(Entries for locating text and elements)
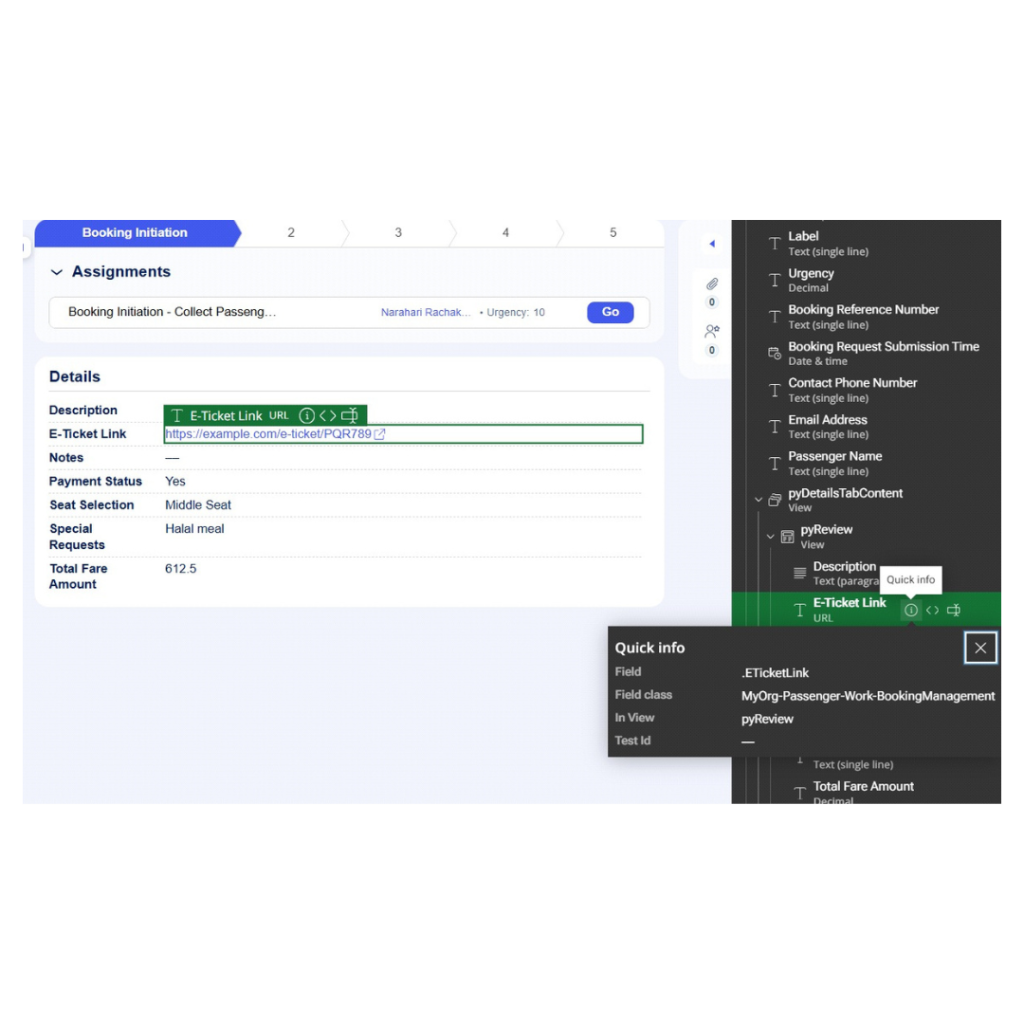The height and width of the screenshot is (1024, 1024).
Task: Click info icon in the green overlay toolbar
Action: point(306,416)
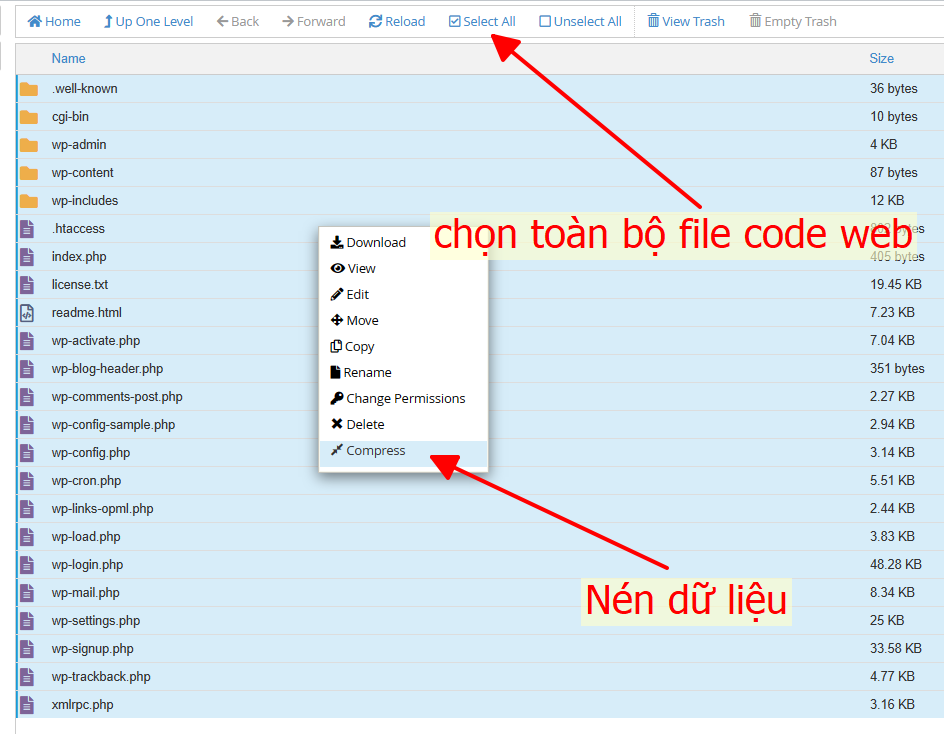Click Unselect All to clear selection
The image size is (944, 734).
point(580,20)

◆ WORK INSTRUCTIONS
Retype every line of the material above exactly as it appears, leaving out the pictures.

◆ EXERCISE ANSWER
The height and width of the screenshot is (1024, 1024).
Task: Click info icon in the green overlay toolbar
Action: point(306,416)
Click Unselect All to clear selection
The image size is (944, 734).
point(580,20)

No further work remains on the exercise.